Practically everything ever written about the venerable George Cukor has focused on his facility with style. Little wonder, then, that in this compilation of 21 interviews, Cukor is urged to reminisce about the moments that made his work memorable and the skills that created them.
Practically everything ever written about the venerable George Cukor has focused on his facility with style, his ability to elicit elegant turns from his actors, his enthusiasm for the perfectly pitched nuance. Little wonder, then, that in this compilation of 21 interviews, all conducted in the latter part of the director’s half-century-long career, Cukor is urged to reminisce about the moments that made his work memorable and the skills that created them. While not prone to great modesty, Cukor consistently waves off praise for some of his particular achievements and calls attention to others less obvious, lest they be passed over as the annals of cinema are compiled.
Cukor, who died in 1983, has ample claim to a firm place in that history. He made Greta Garbo’s last picture and Jack Lemmon’s first. He worked long enough to make six movies and two TV films with Katharine Hepburn, and worked with practically every other leading lady of the last century.
By no means was everything in Cukor’s career rosy. He was notoriously fired as the director of “Gone With the Wind” after almost four months of shooting, and, like Orson Welles, sparred with studios over final cuts, most notably on “The Chapman Report” (1962), which he said was rendered “absolutely incoherent” in the editing room by producer Richard D. Zanuck.
But he would be the first to defend the old studio system, telling The San Diego Union in 1978 that the legendary moguls of Hollywood were showmen who ran tight ships. “There was discipline and not self-indulgence,” Cukor says. “They didn’t have hysteria and stars didn’t become instant successes without the backgrounds to sustain themselves.
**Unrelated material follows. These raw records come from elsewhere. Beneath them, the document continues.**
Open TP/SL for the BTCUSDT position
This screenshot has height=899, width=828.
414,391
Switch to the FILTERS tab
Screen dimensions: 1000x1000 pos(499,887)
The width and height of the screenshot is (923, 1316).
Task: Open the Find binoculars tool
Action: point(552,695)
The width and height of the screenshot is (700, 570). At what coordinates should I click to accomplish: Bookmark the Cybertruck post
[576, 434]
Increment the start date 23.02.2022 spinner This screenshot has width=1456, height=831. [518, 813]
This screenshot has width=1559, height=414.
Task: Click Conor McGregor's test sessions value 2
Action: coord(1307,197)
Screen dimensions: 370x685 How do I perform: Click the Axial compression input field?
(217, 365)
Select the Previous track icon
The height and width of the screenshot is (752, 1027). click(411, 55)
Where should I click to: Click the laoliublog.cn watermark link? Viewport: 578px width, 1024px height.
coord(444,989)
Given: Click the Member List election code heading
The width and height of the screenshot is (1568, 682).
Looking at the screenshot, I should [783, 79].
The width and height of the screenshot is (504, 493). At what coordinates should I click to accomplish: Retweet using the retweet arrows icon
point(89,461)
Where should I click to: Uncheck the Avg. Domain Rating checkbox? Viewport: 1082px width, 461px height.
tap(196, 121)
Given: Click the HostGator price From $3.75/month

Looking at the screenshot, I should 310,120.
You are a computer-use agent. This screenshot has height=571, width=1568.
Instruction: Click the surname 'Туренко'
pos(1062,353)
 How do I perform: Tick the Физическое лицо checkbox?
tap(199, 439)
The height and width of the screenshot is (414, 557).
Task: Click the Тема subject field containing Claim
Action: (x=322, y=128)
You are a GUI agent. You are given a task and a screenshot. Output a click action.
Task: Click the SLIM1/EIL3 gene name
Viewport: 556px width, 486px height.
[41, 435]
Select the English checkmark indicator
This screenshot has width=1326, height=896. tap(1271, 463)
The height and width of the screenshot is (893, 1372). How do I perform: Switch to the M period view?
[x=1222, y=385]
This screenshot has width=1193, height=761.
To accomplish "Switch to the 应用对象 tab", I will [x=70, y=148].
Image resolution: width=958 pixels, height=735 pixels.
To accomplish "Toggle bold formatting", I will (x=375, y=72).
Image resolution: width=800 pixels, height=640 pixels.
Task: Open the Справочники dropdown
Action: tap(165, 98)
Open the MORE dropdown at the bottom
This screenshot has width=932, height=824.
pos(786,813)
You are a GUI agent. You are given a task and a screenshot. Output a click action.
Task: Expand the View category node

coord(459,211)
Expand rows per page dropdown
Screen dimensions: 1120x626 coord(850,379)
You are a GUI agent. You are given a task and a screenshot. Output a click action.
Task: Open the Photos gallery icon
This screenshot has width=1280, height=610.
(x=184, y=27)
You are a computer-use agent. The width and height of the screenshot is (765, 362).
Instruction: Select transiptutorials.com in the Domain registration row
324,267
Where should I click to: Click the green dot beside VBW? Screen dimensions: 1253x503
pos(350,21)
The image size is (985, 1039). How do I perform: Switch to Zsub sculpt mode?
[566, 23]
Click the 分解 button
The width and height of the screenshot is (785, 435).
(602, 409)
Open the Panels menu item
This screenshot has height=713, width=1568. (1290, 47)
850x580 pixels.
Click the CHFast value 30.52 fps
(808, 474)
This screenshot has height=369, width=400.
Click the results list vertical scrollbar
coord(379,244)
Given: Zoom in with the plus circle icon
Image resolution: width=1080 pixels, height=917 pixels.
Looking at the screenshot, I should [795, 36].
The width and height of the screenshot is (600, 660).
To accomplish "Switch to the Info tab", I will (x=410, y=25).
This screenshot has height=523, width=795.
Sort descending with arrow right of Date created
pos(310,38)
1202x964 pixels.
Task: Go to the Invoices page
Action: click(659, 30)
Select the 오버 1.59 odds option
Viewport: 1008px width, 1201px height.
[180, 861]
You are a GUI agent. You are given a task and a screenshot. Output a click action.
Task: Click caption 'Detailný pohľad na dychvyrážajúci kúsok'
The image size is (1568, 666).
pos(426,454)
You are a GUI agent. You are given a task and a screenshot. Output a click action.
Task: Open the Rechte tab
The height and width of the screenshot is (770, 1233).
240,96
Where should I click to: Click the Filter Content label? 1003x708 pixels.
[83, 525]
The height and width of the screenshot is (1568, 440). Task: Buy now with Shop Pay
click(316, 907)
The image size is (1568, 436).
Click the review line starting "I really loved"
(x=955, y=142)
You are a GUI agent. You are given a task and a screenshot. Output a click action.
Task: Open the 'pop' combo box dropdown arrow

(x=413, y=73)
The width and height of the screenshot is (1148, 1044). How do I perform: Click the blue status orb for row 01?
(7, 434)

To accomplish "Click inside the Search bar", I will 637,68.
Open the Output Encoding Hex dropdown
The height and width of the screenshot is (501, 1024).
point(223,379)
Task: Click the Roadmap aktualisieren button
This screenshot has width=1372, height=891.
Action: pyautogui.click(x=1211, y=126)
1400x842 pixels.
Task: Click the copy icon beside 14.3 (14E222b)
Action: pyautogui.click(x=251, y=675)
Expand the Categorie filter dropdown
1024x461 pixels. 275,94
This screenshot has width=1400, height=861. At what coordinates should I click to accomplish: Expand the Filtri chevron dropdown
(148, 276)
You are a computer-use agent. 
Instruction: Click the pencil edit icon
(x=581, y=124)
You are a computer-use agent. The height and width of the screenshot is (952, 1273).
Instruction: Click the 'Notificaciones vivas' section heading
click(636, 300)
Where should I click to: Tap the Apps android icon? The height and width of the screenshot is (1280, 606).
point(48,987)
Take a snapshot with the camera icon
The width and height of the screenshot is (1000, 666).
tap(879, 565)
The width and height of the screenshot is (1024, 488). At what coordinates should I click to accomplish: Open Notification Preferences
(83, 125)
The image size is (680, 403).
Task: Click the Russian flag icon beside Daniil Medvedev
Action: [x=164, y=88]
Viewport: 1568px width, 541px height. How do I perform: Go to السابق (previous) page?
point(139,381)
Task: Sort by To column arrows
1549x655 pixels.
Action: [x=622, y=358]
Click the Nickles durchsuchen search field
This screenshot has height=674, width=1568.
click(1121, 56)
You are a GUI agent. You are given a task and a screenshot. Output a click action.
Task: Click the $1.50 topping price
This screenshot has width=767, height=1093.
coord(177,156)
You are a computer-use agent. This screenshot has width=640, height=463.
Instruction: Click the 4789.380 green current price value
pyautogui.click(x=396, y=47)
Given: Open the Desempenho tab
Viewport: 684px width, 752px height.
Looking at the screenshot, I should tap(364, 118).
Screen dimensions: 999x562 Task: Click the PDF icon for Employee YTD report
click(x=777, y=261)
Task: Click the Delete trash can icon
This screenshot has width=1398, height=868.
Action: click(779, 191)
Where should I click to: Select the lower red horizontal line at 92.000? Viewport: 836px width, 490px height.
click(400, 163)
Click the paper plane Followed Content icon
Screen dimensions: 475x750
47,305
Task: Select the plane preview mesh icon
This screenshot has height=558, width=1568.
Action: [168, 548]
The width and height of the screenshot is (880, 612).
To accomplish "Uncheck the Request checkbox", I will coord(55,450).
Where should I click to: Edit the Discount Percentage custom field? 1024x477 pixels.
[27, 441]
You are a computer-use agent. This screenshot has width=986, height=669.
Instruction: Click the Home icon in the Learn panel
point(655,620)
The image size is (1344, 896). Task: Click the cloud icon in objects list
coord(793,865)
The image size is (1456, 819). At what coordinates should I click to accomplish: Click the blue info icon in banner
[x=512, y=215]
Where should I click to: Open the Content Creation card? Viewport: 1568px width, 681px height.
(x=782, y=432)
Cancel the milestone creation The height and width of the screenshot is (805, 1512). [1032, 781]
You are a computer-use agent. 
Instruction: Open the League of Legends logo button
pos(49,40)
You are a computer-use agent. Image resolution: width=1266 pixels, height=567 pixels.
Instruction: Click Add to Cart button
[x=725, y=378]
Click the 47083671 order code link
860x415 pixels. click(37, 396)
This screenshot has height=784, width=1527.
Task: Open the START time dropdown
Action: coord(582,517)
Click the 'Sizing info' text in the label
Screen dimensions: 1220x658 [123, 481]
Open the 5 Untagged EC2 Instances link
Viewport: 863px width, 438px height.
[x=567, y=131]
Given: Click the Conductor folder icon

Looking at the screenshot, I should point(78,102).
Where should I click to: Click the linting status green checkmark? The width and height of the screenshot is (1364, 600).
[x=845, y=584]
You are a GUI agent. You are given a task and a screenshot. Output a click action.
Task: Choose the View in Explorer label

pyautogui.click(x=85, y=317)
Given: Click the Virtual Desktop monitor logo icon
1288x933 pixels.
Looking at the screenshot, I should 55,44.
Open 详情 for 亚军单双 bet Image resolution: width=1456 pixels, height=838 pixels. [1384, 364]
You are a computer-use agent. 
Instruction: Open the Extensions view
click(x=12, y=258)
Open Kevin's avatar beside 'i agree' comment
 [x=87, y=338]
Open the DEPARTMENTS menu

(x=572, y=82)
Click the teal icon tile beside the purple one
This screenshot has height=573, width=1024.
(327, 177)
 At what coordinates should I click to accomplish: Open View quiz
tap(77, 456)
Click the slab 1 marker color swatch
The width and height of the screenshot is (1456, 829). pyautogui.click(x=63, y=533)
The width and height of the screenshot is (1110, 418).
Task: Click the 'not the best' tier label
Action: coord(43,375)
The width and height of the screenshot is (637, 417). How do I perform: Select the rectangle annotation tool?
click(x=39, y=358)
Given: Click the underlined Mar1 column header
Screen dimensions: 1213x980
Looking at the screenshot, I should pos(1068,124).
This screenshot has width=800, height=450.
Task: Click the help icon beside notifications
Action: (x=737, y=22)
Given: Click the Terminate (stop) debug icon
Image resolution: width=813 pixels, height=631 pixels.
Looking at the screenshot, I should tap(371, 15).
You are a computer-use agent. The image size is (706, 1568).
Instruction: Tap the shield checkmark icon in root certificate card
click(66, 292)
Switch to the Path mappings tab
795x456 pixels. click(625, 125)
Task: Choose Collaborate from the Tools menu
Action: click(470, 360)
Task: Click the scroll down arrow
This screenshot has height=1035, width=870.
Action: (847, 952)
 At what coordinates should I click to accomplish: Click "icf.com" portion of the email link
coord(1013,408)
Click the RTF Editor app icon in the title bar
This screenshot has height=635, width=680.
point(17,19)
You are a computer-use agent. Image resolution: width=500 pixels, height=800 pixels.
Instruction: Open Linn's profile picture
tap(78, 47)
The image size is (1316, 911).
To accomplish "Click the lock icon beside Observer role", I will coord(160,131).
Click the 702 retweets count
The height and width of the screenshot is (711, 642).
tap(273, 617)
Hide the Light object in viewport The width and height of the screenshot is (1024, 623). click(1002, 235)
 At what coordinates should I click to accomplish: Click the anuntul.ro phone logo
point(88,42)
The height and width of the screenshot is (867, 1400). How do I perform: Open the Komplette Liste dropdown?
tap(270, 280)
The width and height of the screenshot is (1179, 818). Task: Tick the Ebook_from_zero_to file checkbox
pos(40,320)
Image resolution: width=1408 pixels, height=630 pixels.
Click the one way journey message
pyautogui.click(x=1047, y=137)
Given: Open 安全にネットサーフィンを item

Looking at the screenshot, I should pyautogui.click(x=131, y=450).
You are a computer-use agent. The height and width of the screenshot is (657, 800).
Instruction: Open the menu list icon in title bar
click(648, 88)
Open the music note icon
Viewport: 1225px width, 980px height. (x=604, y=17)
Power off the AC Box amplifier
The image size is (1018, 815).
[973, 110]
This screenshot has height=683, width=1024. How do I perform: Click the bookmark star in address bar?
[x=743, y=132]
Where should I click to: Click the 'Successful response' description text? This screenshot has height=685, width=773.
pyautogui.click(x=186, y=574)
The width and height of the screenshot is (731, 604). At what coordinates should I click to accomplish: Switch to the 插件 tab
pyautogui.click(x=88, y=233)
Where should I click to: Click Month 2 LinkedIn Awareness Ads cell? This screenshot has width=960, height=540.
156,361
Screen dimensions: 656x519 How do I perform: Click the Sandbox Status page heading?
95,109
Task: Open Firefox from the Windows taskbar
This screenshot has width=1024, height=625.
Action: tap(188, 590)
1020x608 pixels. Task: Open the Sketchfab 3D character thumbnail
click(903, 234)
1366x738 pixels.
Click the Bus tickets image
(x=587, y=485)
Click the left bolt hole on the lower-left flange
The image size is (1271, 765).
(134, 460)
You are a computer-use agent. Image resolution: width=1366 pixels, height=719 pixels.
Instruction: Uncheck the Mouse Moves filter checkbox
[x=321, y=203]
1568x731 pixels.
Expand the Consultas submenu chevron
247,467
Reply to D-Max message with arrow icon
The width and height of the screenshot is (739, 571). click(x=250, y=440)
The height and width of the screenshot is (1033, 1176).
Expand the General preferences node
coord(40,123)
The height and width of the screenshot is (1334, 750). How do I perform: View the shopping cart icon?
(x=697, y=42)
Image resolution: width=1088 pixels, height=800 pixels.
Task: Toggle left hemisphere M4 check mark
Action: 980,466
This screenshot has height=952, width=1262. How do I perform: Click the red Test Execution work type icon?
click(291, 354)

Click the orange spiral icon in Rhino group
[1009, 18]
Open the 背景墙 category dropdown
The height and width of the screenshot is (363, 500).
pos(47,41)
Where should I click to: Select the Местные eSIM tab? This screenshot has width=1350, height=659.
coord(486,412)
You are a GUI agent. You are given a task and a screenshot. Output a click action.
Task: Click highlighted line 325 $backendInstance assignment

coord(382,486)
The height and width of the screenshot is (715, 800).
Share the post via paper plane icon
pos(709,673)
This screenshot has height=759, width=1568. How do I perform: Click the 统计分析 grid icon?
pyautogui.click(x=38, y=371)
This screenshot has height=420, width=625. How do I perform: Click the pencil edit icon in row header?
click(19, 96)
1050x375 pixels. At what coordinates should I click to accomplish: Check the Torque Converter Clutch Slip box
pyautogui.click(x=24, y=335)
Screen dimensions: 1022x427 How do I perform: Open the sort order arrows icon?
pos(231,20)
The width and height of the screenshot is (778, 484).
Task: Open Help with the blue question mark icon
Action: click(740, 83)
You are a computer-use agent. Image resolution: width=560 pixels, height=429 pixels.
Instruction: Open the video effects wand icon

It was a young buccaneering time and all the movies that we talk about came out of that system. I think everyone is too damn noble these days.”
Cukor’s withering opinion of pretension in the film industry and in movie criticism is amply illustrated in the interviews. “All this attitudinising is peripheral,” he says in Sight and Sound in 1972. “(N)ow everybody has a line, and they’re very plausible. But when I see the results I think to myself, Christ Almighty, what was all this highfalutin talk about? Big messages and grand intentions, and none of it there on the screen. If you talk too much you let the magic out.”
By the same token, Cukor appears not much impressed with his own canon. “I don’t think all those masterpieces of my past are all that hot,” he says in the same 1972 conversation. “When we saw some of them together it was a painful and rather shaming experience.”
The book is filled with his views on actors great and small. With Garbo, whom he directed in “Camille” and “Two-Faced Woman,” the trick to getting the somewhat emotionally impervious actress to show feeling, he said, was to “create a climate in which she trusts you.” Of Monroe, with whom he worked on
“Let’s Make Love” and the unfinished “Something’s Got to Give,” Cukor says, “She was a complicated creature, you know, and undisciplined, and rather tragic.” Still, in the first picture, he says, she gave an “enchanting performance.”
Predictably, the somewhat irascible director reserves some of his most pronounced scorn for movie reviewers. When several lambasted the look and color of “Les Girls” at its London premiere, Cukor remembers thinking, “You’ve got a hell of a nerve. You’re just poor cornball provincial people, you critics; you just don’t know what the hell you’re talking about.”